Problems to solve:
a - In the JupyterLab interface text, what change to the session URL opens the classic Jupyter view?
b - Express the rows as a Markdown table with the columns Line and Text, one entry per line and blank lines left out. Begin at the first line of the rows and stop after the line that contains "will (12, 11).".

----- Source document -----

Step 3: Navigating the JupyterLab Interface

The following features are availabe in the JupyterLab Interface:

  • Left sidebar: Click on a tab to change what you see in the left menu bar. Options include the file browser, a list of running kernels and terminals, a command palette, a notebook cell tools inspector, and a tabs list.
  • Left menu bar:
    • The file browser will be active when you log in.
      • You can navigate to your other CURC directories by clicking the folder next to /home/<username>. Your other CURC file systems are available too: /projects/<username>, /pl/active (for users with PetaLibrary allocations), /scratch/summit/<username> (Summit only), and /rc_scratch/<username> (Blanca only).
      • To open an existing notebook, just click on the notebook name in the file browser (e.g., mynotebook.ipynb).
      • Above your working directory contents are buttons to add a new Launcher, create a new folder, upload files from your local computer, and refresh the working directory.
  • Main Work Area: Your workspaces will be in this large area on the right hand side. Under the “Launcher” tab you can:
    • Open a new notebook with any of the kernels listed:
      • Python 3 (idp): Python3 notebook (Intel Python distribution)
      • Bash: BASH notebook
      • R: R notebook
      • …and any other custom kernels you add on your own (see the section below on creating your own custom kernels).
    • Open a new console (command line) for any of the kernels.
    • Open other functions; the “Terminal” function is particularly useful, as it enables you to access the command line on the Summit or Blanca node your Jupyterhub job is currently running on.
  • See Jupyter’s documentation on the JupyterLab Interface for additional information.

Tip for finding the packages available to you within a notebook

The Python 3 (idp) notebook kernels have many preinstalled packages. To query a list of available packages from a python notebook, you can use the following nomenclature:

from pip._internal import main as pipmain 

If the packages you need are not available, you can create your own custom environment and Jupyter kernel.

For users who prefer the “old school” classic Jupyter interface in favor of JupyterLab

You can access the Jupyter classic view by going to the address bar at the top of your broswer and changing “lab” to “tree” in the URL. For, example, if your session URL is https://jupyter.rc.colorado.edu/user/janedoe/lab, you can change this to https://jupyter.rc.colorado.edu/user/janedoe/tree .

----- Data to use -----

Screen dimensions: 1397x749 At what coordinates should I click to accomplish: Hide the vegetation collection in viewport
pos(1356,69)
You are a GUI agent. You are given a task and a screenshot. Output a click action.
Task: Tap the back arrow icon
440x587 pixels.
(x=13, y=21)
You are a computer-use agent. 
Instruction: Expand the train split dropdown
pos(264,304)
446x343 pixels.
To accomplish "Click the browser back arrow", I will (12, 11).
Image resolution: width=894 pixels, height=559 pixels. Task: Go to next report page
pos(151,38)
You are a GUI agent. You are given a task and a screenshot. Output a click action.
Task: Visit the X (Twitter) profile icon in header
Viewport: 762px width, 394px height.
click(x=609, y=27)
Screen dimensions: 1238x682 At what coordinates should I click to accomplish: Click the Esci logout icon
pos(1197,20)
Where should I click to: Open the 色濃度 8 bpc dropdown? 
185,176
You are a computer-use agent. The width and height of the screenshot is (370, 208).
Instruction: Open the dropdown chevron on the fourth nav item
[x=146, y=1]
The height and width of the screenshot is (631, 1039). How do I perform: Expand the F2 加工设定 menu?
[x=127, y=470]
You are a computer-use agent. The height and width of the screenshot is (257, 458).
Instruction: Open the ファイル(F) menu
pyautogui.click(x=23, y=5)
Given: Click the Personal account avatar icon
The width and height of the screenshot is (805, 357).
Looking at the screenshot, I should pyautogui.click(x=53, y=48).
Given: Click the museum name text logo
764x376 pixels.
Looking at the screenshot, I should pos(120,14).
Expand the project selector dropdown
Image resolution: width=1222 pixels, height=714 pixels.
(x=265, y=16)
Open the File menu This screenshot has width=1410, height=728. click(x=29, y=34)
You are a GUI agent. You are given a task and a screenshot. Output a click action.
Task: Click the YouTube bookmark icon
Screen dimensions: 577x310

-----

Written answers:
a - Changing "lab" to "tree" in the URL.

b -
| Line | Text |
|---|---|
| 1 | Screen dimensions: 1397x749 At what coordinates should I click to accomplish: Hide the vegetation collection in viewport |
| 2 | pos(1356,69) |
| 3 | You are a GUI agent. You are given a task and a screenshot. Output a click action. |
| 4 | Task: Tap the back arrow icon |
| 5 | 440x587 pixels. |
| 6 | (x=13, y=21) |
| 7 | You are a computer-use agent.  |
| 8 | Instruction: Expand the train split dropdown |
| 9 | pos(264,304) |
| 10 | 446x343 pixels. |
| 11 | To accomplish "Click the browser back arrow", I will (12, 11). |